▶ Selected passage

········

I’ve known Martin as DaddyRolleda1 on twitter for over a year now, and we’ve had chats about playing TTRPG’s with kids from the start – he was one of my inspirations for starting the TTRPGkids blog, and it was an awesome opportunity to get to sit down and chat about his experiences with table top role playing games, working with Wizards of the Coast, and introducing his daughter and her friends to D&D.

Jump to:

Can you tell us a bit about yourself?

I am Martin, also known as Daddy Rolled a 1 on twitter.  I actually work in advertising, which is somewhat responsible for me getting back into role playing games more regularly.  

I do play a variety of different role playing games and board games, and go to the comic book store almost every week to buy physical, actual, comics.  That was also something that I did with my daughter every week – after her ballet lesson, I would take her by, and she became the store mascot for about 10 years.  Lately, she’s gotten a little older and doesn’t go as much anymore. 

This presences is specifically for my blog, Daddy Rolled a 1, which is to talk about some of the things that I like from my geeky hobbies growing up and me sharing them with my daughter.  When I started the blog, my daughter was about 2, so it covers [comics and TTRPG’s] and the first time I read The Hobbit to her.

········

▶ Stated problem a
Extract the entries starting at the line containing "piercing [528, 1112]" and ending at the line containing "hurricane [709, 306]", and repeat those lines exactly as they appear.

▶ Rows showing where targets appear

········

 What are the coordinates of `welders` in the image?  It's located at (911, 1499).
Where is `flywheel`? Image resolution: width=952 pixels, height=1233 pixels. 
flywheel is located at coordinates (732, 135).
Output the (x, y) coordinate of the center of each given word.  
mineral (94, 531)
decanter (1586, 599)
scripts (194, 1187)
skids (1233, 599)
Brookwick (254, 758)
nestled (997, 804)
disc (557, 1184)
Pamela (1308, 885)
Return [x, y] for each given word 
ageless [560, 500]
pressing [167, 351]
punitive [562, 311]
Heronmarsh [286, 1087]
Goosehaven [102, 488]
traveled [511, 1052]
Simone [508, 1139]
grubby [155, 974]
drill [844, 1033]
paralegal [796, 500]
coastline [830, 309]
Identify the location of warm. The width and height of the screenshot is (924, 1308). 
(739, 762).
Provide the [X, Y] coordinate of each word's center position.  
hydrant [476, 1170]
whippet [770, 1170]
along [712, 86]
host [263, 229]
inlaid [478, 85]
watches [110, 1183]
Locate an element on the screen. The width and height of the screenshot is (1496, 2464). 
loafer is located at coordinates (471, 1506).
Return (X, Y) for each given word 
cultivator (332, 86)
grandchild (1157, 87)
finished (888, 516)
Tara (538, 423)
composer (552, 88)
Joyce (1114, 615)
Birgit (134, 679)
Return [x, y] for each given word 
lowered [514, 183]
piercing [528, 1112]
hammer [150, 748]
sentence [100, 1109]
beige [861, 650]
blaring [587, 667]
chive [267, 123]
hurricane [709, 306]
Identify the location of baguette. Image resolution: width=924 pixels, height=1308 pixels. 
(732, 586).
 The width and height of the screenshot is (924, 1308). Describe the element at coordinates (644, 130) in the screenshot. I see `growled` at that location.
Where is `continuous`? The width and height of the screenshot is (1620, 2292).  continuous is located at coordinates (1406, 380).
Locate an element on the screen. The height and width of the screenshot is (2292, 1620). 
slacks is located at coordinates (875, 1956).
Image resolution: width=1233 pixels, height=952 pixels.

········

▶ Stated problem b
Extend the interview with Martin about sharing tabletop role-playing games with his daughter, starting after its last sentence.

▶ Task answer a
piercing [528, 1112]
hammer [150, 748]
sentence [100, 1109]
beige [861, 650]
blaring [587, 667]
chive [267, 123]
hurricane [709, 306]

▶ Task answer b
I also have a few other hobbies; I’m into vinyl records and craft cocktails.  I do have a few different twitter presences that are a bit compartmentalized.    I made a separate twitter for that because I thought the overlap might be confusing if one day I’m talking about D&D and the next I’m talking about how to make a cocktail.

In terms of professional life, I own a boutique ad agency that I started about 13 years ago while my wife was pregnant with our daughter, and I’ve been doing it ever since.  I work from home, and I hire contractors all over the world.  It’s been cool; we all work from home, we don’t have offices.  It also allows me to do things like volunteer at my daughter’s school because I can make my own schedule, which is something you can’t do in the corporate world.  I was the room parent while she was in elementary school, and it allowed me to have that involvement.  I took on those responsibilities while my wife managed her commute, and I’m super glad I was able to do that. 

Can you tell us about some of your tabletop RPG journey?

I started playing in 1981, so 40 years.  I celebrated 40 years of playing last year.  And I started with – this is the set [showing original set], which is what I always show on twitter with the box and rule book inside and everything.  These are my first set of dice, which they didn’t have the percentile dice so you’d add the d10’s.  So, I started with all that.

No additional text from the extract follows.